* **What needs to be done**
Please reproduce the data below exactly, from the first line through the line containing "OGAE Belgium (49, 2185)", and leave every later line out.

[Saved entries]
----
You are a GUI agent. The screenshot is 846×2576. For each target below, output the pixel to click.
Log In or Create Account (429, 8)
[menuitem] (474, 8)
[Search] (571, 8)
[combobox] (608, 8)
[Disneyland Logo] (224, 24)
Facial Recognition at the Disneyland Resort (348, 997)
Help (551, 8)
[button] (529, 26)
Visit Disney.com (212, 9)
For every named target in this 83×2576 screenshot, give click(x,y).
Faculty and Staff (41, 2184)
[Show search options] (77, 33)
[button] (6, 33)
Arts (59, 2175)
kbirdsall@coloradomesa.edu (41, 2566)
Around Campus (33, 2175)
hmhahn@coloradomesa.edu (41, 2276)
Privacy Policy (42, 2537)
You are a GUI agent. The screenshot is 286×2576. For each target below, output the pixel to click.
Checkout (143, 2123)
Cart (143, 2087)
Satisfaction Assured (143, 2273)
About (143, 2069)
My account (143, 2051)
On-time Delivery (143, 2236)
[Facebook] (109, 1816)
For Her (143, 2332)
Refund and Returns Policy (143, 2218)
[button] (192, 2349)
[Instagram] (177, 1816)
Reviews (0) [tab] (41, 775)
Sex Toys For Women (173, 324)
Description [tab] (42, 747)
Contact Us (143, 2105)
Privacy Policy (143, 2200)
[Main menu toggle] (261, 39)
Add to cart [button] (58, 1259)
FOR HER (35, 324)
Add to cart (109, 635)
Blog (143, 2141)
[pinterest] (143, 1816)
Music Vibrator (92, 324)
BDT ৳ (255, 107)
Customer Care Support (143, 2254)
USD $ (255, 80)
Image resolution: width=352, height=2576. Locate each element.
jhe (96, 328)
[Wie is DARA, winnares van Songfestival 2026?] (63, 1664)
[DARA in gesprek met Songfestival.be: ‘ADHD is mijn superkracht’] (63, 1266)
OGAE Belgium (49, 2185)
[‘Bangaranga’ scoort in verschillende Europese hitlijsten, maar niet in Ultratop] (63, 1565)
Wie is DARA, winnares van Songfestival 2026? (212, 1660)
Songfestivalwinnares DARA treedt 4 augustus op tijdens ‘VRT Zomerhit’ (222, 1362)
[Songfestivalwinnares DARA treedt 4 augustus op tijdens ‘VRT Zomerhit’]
----
* **Answer to the exercise**
You are a GUI agent. The screenshot is 846×2576. For each target below, output the pixel to click.
Log In or Create Account (429, 8)
[menuitem] (474, 8)
[Search] (571, 8)
[combobox] (608, 8)
[Disneyland Logo] (224, 24)
Facial Recognition at the Disneyland Resort (348, 997)
Help (551, 8)
[button] (529, 26)
Visit Disney.com (212, 9)
For every named target in this 83×2576 screenshot, give click(x,y).
Faculty and Staff (41, 2184)
[Show search options] (77, 33)
[button] (6, 33)
Arts (59, 2175)
kbirdsall@coloradomesa.edu (41, 2566)
Around Campus (33, 2175)
hmhahn@coloradomesa.edu (41, 2276)
Privacy Policy (42, 2537)
You are a GUI agent. The screenshot is 286×2576. For each target below, output the pixel to click.
Checkout (143, 2123)
Cart (143, 2087)
Satisfaction Assured (143, 2273)
About (143, 2069)
My account (143, 2051)
On-time Delivery (143, 2236)
[Facebook] (109, 1816)
For Her (143, 2332)
Refund and Returns Policy (143, 2218)
[button] (192, 2349)
[Instagram] (177, 1816)
Reviews (0) [tab] (41, 775)
Sex Toys For Women (173, 324)
Description [tab] (42, 747)
Contact Us (143, 2105)
Privacy Policy (143, 2200)
[Main menu toggle] (261, 39)
Add to cart [button] (58, 1259)
FOR HER (35, 324)
Add to cart (109, 635)
Blog (143, 2141)
[pinterest] (143, 1816)
Music Vibrator (92, 324)
BDT ৳ (255, 107)
Customer Care Support (143, 2254)
USD $ (255, 80)
Image resolution: width=352, height=2576. Locate each element.
jhe (96, 328)
[Wie is DARA, winnares van Songfestival 2026?] (63, 1664)
[DARA in gesprek met Songfestival.be: ‘ADHD is mijn superkracht’] (63, 1266)
OGAE Belgium (49, 2185)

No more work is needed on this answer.